Russian authorities on Sunday promised to fix the mistakes in their troop call-up for Ukraine, after some public outrage over students, older or sick people being mistakenly ordered to report for duty.
When Russian President Vladimir Putin announced a partial mobilisation on Wednesday, he said only people with "relevant" skills or military experience would be concerned.
But many expressed outrage after seeing — sometimes absurd — cases of authorities summoning people unfit for service.
Authorities in the southwestern Russian region of Volgograd sent a 63-year-old diabetic ex-military staffer to training camp, despite poor health and cerebral issues.
The 63-year-old came back home Friday night, according to Russian state agency RIA Novosti.
In the same region, 58-year-old school director Alexander Faltin received a call-up order despite having no military experience.
His daughter posted a video on social media that became viral.
He was allowed home after his documents were reviewed, according to RIA.
A rare admission
Upper house speaker Valentina Matviyenko called on all governors — who oversee the mobilisation campaigns — to avoid mistakes, in a rare admission on Sunday.
“Incorrect cases of mobilisation... are provoking fierce reactions in society, and rightly so,” Ms.

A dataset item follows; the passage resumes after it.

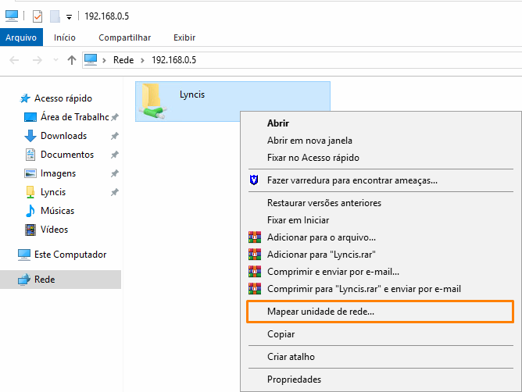522x392 pixels.
Task: Click the Properties checkmark icon in title bar
Action: tap(37, 16)
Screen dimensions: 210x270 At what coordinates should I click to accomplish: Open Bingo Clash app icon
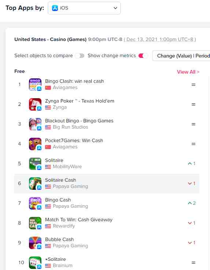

Matviyenko said in a statement on Telegram.
“Some are assuming that handing in their report (to their superiors) quickly is more important than correctly fulfilling this important mission,” she added.
“This is unacceptable... Make sure that partial mobilisation is carried out in full and complete compliance with the criteria. And without a single mistake!” she ordered.
The governor of the northwestern Leningrad region, Alexander Drozdenko told local districts heads to “take the residents’ appeals under your personal control and deal with each single case,” according to a statement on his administration’s website Sunday.
The Vladimir region governor Vladimir Avdeev already said on Saturday that “anyone mobilised by mistake will return home.”
The errors are painted as isolated cases.
But the very fact that Russian authorities are talking about them point to concerns about the level of indignation coming from some of the population.